Friday, October 28, 2011
Hall 1-2 (San Jose Convention Center)
Signal transduction pathways are sensitive to environmental stresses, and oxidative stress is a fundamental process nearly all organisms experience. Drosophila melanogaster reared in ethanol-treated food have reduced viability and developmental delays, among other phenotypes. Previous work has shown that upregulation of insulin production can rescue these phenotypes, and unpublished data from the French lab implicates the PI3K pathway in mediating ethanol-induced lethality. Given that ethanol is known to induce oxidative stress, and the insulin pathway is known to mediate oxidative damage, the goal of this research project is to evaluate the interactions of increased oxidative stress and ethanol on the survival and developmental delay of larvae reared in ethanol and paraquat treated food.

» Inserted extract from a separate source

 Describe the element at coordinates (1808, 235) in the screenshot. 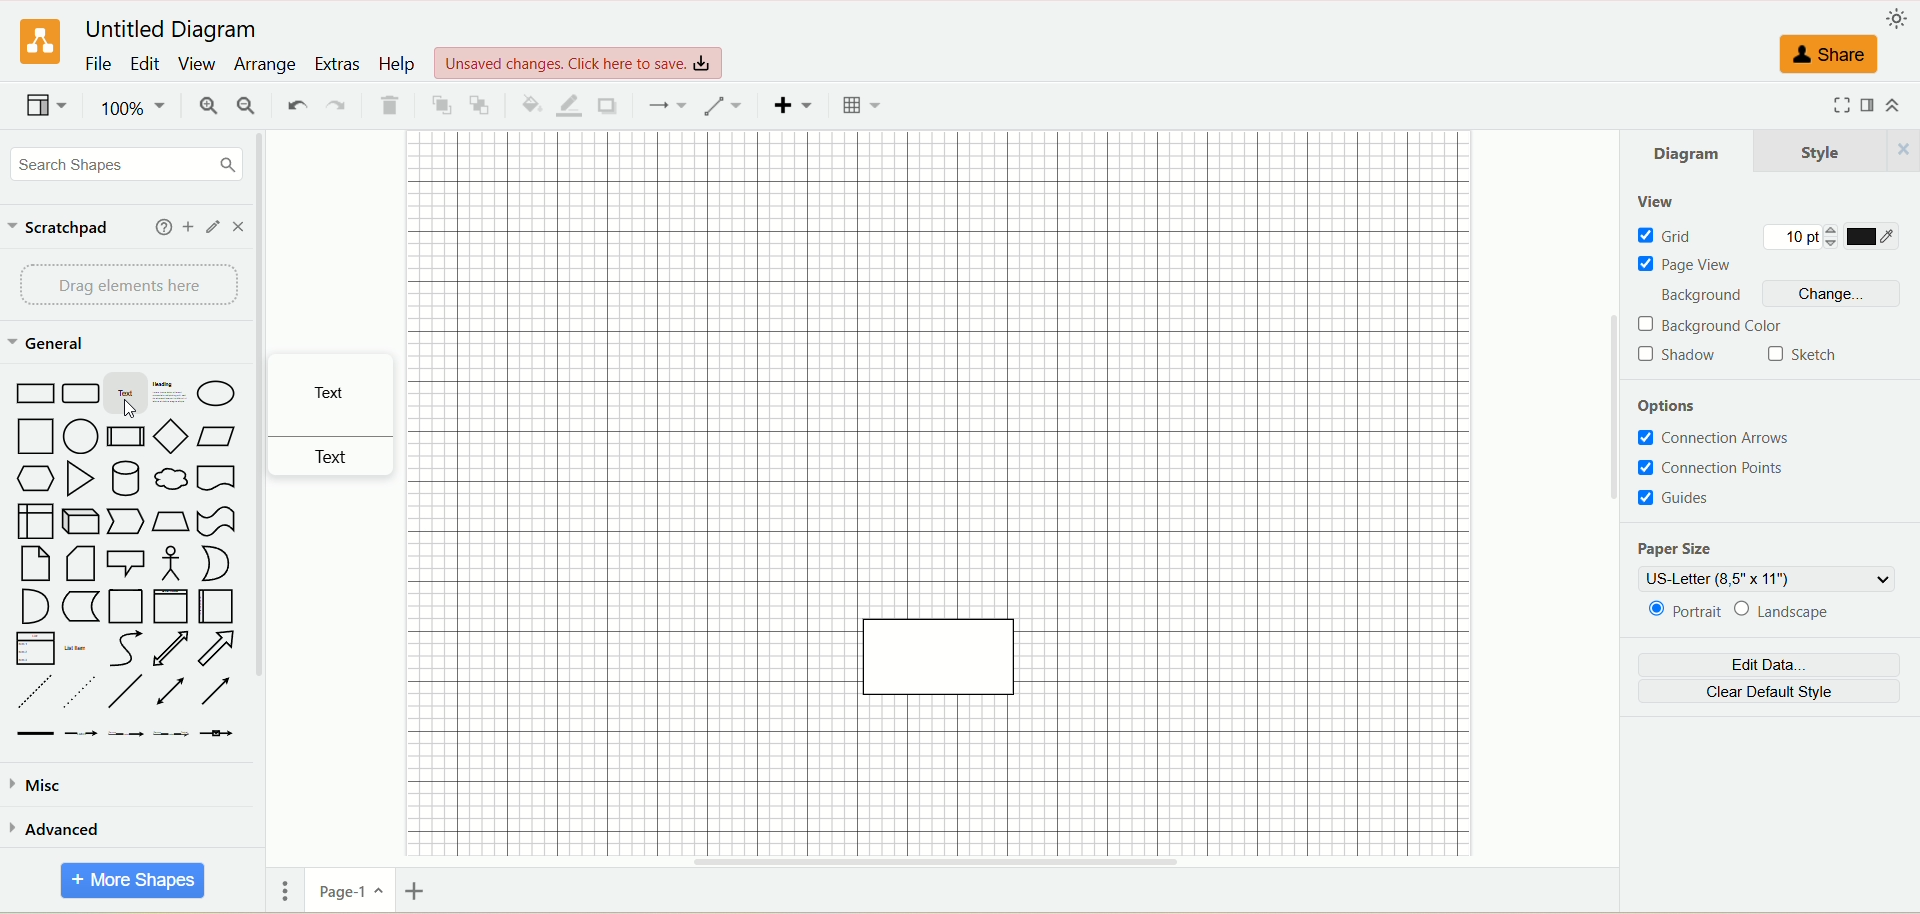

Our hypothesis is that at least some of the ethanol-induced phenotypes are a result of oxidative stress and that combining ethanol exposure with a known oxidative stress-inducing agent will produce non-additive effects indicating synergy between ethanol exposure and oxidative stress. The highest dose of paraquat, which had no effect on larval survival, was combined with a concentration of ethanol which similarly had no effect on survival in fly food. Preliminary data indicate that together, paraquat and ethanol appear to increase developmental delay and decrease viability, and various insulin signaling mutants are being tested. The data suggest that some of the ethanol-induced phenotypes are indeed due to oxidative stress, and give us more information about the mediation of oxidative stress by the insulin pathway.